**SHORT EXERCISE**: Retype the whole passage below about the 2008 executive changes and severance, word for word.

**PAGE TEXT**:
-- begin --

In May 2008, our Board of Directors eliminated the position of Interim Chief Executive Officer, which was then held by L. Patrick Gage, and Dr. Gage and Ms. Karen Dawes, who was our Chairperson of the Board at the time, resigned from our Board. The remaining three PDL Board members jointly constituted an Office of the Chair of the Board and the members of our Executive Team reported directly to the Office of the Chair while we continued our search for a new Chief Executive Officer. At that time, we were in the midst of preparing for the Spin-off and evaluating opportunities to sell or securitize all or part of our Royalty Operations and we had not yet completed our restructuring. Because of the strategic importance all of these efforts and the greater uncertainty for executive officers after the elimination of the Interim Chief Executive Officer position and the significant change in the size of our Board of Directors, in June 2008, our Compensation Committee approved additional retention bonuses for our executive officers, and granted restricted stock awards to Dr. McCamish and Mr. Guggenhime, which fully vested upon the Spin-off.

Severance Benefits for Interim Chief Executive Officer

On May 28, 2008, the position of Interim Chief Executive Officer of the Company was eliminated and as a result Dr. Gage’s employment with the Company terminated (the “Separation Date”). Subsequently, the Company entered into a release agreement with Dr. Gage pursuant to which he was provided with a lump sum severance payment equal to $162,500 and reimbursement for reasonable moving expenses up to a limit of $5,000, in return for his release of claims against the Company.

-- end --

**INFORMATION SUPPLIED**:
-- begin --

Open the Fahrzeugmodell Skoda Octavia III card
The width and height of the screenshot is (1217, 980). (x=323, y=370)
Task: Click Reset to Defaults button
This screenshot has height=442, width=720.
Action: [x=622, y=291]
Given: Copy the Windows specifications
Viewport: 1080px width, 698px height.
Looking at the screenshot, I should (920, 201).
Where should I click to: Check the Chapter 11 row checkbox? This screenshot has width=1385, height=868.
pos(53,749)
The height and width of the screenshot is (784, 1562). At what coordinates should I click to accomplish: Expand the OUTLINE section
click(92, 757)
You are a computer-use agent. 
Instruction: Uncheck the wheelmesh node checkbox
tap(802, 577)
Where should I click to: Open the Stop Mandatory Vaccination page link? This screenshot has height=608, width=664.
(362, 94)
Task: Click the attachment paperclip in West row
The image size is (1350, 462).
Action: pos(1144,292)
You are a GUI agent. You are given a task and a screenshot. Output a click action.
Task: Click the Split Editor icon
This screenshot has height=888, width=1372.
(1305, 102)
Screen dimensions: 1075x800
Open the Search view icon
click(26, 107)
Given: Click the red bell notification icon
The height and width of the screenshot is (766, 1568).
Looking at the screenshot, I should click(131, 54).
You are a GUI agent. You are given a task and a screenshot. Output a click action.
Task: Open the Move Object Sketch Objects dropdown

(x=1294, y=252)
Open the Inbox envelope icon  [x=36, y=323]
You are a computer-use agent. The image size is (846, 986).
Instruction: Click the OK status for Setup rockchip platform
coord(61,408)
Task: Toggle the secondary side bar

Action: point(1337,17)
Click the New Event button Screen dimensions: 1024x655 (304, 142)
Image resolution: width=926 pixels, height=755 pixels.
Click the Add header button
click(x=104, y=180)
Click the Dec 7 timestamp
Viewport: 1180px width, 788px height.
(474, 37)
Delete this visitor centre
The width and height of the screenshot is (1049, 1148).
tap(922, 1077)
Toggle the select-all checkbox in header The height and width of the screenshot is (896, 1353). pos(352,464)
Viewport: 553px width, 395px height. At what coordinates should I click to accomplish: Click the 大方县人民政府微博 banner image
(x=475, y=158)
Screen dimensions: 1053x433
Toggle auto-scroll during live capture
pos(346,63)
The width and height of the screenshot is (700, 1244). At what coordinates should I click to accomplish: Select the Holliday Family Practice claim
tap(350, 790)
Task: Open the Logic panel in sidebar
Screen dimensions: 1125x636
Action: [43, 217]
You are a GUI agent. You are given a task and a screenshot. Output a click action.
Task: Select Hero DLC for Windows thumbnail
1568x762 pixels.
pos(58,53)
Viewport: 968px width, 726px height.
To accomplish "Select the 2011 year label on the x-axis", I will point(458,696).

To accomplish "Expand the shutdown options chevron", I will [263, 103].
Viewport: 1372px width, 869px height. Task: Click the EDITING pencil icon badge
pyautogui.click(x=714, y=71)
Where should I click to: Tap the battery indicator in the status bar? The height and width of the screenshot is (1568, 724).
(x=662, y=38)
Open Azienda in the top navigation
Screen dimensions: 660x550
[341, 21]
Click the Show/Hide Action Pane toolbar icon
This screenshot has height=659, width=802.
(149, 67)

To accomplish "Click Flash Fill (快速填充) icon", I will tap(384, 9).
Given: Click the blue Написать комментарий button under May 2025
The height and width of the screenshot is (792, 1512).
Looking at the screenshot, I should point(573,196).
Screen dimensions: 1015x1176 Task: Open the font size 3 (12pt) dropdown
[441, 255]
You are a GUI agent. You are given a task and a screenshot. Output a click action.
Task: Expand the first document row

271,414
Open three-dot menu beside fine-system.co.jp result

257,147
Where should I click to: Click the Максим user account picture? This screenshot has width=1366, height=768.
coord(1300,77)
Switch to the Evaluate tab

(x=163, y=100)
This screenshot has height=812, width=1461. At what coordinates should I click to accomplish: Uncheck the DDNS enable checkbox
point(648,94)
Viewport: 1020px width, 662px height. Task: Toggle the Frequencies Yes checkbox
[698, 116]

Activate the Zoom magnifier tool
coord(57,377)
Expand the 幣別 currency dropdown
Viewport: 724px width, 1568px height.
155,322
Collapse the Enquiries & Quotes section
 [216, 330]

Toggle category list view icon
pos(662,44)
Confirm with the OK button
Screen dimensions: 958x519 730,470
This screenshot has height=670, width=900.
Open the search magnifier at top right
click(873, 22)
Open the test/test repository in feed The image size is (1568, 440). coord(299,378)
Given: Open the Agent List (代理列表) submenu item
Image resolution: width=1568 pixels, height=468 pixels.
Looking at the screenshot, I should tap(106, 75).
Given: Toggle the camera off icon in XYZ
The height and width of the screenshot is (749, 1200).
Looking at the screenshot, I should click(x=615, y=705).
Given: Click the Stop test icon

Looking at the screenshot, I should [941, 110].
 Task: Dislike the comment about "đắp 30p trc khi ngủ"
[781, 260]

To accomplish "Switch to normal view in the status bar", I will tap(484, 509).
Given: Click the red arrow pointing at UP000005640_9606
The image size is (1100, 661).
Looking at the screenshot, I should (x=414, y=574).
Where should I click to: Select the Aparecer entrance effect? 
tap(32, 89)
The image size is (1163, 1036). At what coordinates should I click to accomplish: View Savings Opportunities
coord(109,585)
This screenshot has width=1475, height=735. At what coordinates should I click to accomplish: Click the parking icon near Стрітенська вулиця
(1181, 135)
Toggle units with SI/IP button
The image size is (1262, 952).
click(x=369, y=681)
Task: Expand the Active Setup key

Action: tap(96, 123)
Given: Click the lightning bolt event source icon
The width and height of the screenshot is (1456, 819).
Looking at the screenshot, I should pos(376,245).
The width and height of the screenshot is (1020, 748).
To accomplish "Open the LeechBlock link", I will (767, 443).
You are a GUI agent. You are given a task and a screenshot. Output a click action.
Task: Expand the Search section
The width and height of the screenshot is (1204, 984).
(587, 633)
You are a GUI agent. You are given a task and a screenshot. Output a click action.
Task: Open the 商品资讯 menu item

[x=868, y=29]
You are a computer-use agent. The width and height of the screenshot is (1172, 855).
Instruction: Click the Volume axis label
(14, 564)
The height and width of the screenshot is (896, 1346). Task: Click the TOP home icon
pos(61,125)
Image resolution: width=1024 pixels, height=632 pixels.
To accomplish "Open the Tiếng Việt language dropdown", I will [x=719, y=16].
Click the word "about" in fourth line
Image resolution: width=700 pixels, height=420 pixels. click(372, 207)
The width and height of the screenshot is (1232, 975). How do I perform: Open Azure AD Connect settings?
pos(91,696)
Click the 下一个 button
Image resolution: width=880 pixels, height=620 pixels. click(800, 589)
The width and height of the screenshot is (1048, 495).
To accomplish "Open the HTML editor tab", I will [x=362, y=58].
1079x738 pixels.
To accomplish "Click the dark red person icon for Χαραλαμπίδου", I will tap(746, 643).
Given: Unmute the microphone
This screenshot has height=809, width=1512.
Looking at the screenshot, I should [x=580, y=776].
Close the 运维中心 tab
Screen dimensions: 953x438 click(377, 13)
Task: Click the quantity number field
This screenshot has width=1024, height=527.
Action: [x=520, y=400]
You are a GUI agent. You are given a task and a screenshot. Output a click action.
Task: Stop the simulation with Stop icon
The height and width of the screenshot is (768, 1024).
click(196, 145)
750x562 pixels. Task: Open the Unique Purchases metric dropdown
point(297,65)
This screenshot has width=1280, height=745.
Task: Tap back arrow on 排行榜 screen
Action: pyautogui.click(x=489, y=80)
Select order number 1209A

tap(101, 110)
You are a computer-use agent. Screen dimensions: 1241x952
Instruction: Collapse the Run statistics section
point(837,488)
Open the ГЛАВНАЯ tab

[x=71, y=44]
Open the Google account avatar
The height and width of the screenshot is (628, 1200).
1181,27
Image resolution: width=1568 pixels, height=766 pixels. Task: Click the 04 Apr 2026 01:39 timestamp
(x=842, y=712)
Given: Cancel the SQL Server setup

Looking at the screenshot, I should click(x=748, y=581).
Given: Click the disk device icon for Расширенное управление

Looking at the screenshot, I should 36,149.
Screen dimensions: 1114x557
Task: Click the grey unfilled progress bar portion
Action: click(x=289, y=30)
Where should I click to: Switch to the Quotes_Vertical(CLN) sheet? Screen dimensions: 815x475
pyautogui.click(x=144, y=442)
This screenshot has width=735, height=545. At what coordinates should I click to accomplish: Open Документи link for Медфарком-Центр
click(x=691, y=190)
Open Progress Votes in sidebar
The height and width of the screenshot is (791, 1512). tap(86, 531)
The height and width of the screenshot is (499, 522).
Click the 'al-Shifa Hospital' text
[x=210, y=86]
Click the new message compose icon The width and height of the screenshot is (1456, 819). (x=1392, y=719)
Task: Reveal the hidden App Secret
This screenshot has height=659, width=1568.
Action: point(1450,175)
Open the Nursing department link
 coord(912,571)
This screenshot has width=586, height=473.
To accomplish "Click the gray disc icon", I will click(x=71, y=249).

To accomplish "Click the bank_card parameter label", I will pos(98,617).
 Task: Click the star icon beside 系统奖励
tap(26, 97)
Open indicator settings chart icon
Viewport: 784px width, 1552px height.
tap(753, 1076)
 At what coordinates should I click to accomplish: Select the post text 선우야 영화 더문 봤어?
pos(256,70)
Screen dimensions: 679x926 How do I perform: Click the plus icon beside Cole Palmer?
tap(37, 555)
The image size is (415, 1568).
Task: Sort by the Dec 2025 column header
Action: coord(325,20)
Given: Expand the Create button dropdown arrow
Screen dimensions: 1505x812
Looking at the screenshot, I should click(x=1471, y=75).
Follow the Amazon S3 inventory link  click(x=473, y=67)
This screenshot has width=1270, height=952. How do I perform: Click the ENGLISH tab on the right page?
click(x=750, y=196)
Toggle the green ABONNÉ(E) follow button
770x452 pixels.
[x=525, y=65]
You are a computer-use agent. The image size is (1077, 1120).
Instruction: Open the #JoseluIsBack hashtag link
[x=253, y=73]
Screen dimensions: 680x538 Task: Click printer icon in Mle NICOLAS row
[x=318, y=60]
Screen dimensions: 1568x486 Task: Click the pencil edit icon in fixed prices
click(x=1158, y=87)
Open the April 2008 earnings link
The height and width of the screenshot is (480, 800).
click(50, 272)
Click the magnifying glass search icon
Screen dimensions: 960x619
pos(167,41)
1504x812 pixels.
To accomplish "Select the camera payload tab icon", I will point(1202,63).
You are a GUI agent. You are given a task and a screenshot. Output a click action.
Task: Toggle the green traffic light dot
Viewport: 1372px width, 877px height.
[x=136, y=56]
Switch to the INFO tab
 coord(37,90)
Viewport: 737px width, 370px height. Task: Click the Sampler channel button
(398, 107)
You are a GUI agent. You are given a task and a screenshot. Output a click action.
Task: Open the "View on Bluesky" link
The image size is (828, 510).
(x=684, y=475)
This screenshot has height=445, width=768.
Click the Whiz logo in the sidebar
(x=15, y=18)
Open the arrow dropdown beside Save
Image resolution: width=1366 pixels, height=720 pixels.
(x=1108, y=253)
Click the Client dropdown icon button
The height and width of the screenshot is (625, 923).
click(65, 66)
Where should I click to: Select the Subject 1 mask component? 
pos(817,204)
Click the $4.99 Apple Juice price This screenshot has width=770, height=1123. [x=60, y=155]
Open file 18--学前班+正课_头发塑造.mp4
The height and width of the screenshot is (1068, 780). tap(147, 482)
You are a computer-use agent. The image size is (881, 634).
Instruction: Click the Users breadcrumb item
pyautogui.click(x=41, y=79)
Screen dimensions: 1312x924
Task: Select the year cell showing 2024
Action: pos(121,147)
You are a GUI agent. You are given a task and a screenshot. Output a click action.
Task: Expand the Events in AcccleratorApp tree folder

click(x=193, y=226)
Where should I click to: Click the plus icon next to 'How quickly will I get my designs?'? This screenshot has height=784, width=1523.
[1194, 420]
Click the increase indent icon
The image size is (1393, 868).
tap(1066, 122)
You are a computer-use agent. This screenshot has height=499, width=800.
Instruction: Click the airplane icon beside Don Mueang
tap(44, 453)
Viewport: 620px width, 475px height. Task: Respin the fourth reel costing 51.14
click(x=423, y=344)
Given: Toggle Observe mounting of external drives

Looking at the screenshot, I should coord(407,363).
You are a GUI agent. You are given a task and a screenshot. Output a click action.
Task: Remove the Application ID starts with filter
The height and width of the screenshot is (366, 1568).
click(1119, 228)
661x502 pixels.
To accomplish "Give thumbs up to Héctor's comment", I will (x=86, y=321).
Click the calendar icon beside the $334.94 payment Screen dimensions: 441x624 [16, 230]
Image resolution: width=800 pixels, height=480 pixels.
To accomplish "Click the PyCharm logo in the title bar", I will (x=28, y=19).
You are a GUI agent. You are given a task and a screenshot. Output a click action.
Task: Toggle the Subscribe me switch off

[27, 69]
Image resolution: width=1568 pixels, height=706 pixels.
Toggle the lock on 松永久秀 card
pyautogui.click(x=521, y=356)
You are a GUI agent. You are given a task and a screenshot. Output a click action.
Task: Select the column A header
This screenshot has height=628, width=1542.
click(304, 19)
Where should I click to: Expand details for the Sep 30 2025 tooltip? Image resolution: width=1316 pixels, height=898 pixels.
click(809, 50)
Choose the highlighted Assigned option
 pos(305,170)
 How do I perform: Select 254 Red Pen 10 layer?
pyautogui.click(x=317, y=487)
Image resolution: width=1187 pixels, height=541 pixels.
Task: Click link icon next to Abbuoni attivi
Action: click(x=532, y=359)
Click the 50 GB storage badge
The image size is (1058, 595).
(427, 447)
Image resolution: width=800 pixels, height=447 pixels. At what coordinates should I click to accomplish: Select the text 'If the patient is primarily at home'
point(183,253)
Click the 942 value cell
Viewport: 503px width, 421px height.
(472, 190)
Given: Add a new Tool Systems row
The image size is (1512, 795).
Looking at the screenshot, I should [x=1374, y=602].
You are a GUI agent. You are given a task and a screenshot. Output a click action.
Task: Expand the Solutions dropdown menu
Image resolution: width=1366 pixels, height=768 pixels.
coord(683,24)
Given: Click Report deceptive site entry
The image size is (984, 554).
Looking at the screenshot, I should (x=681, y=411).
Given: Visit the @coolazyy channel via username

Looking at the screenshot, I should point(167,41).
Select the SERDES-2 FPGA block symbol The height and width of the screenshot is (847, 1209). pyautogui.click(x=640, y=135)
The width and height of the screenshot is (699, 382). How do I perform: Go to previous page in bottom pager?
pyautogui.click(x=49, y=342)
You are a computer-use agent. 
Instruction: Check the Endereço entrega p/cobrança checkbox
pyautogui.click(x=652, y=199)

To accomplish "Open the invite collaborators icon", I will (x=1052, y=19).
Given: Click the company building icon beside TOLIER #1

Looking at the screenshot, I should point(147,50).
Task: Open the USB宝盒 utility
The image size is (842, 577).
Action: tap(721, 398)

-- end --

**FINAL RESULT**:
In May 2008, our Board of Directors eliminated the position of Interim Chief Executive Officer, which was then held by L. Patrick Gage, and Dr. Gage and Ms. Karen Dawes, who was our Chairperson of the Board at the time, resigned from our Board. The remaining three PDL Board members jointly constituted an Office of the Chair of the Board and the members of our Executive Team reported directly to the Office of the Chair while we continued our search for a new Chief Executive Officer. At that time, we were in the midst of preparing for the Spin-off and evaluating opportunities to sell or securitize all or part of our Royalty Operations and we had not yet completed our restructuring. Because of the strategic importance all of these efforts and the greater uncertainty for executive officers after the elimination of the Interim Chief Executive Officer position and the significant change in the size of our Board of Directors, in June 2008, our Compensation Committee approved additional retention bonuses for our executive officers, and granted restricted stock awards to Dr. McCamish and Mr. Guggenhime, which fully vested upon the Spin-off.

Severance Benefits for Interim Chief Executive Officer

On May 28, 2008, the position of Interim Chief Executive Officer of the Company was eliminated and as a result Dr. Gage’s employment with the Company terminated (the “Separation Date”). Subsequently, the Company entered into a release agreement with Dr. Gage pursuant to which he was provided with a lump sum severance payment equal to $162,500 and reimbursement for reasonable moving expenses up to a limit of $5,000, in return for his release of claims against the Company.